◆ **WHAT THE EXERCISE ASKS**:
Rewrite the listing lines beginning with the line that has "Given: View the close-up engraving thumbnail" and ending after the line that has "This screenshot has width=1024, height=518.", replacing "engraving" with "etching" and leaving everything else unchanged.

◆ **PROVIDED INFORMATION**:
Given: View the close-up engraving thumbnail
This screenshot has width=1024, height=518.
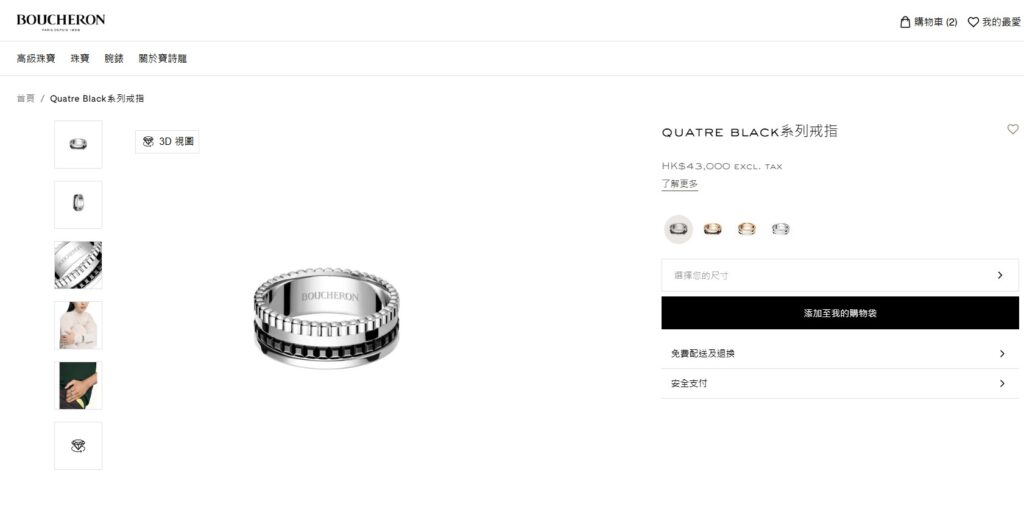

* * *

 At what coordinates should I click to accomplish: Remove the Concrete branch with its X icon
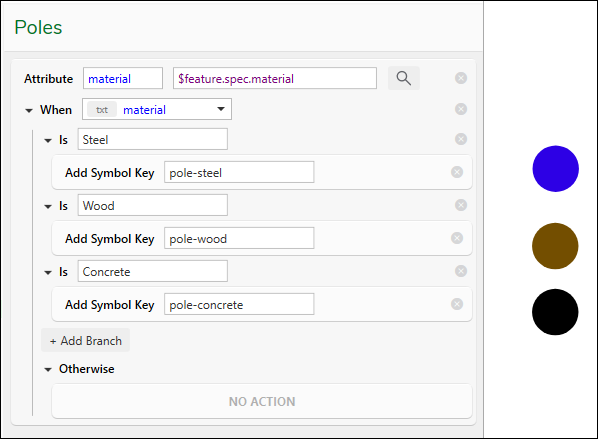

...

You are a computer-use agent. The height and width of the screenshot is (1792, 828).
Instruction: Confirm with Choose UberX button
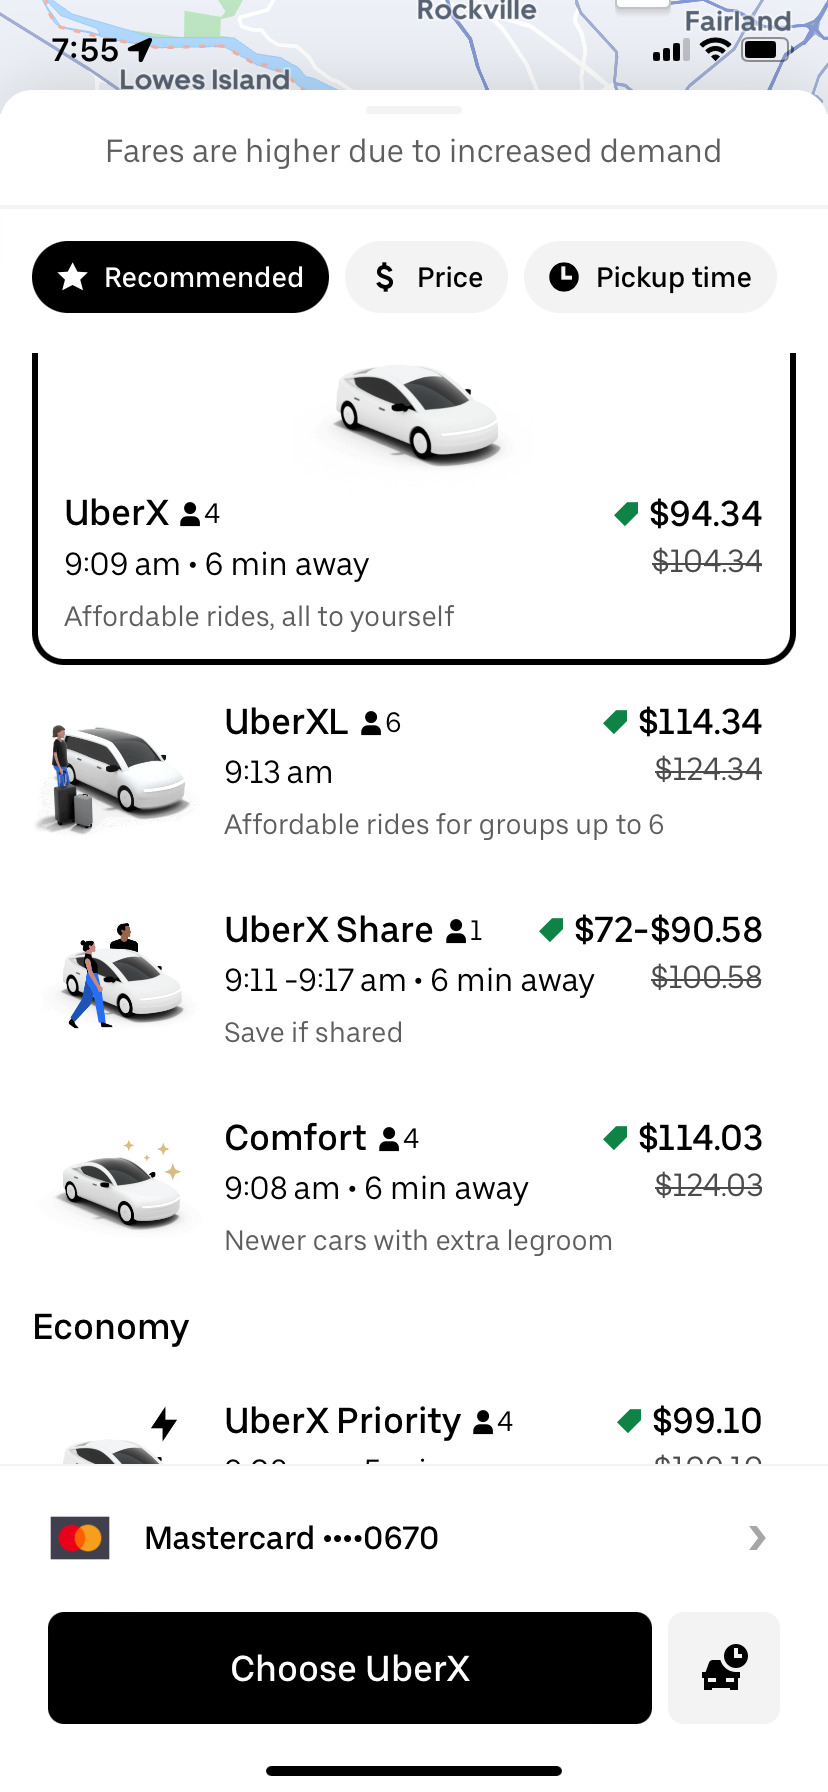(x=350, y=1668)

◆ **TASK SOLUTION**:
Given: View the close-up etching thumbnail
This screenshot has width=1024, height=518.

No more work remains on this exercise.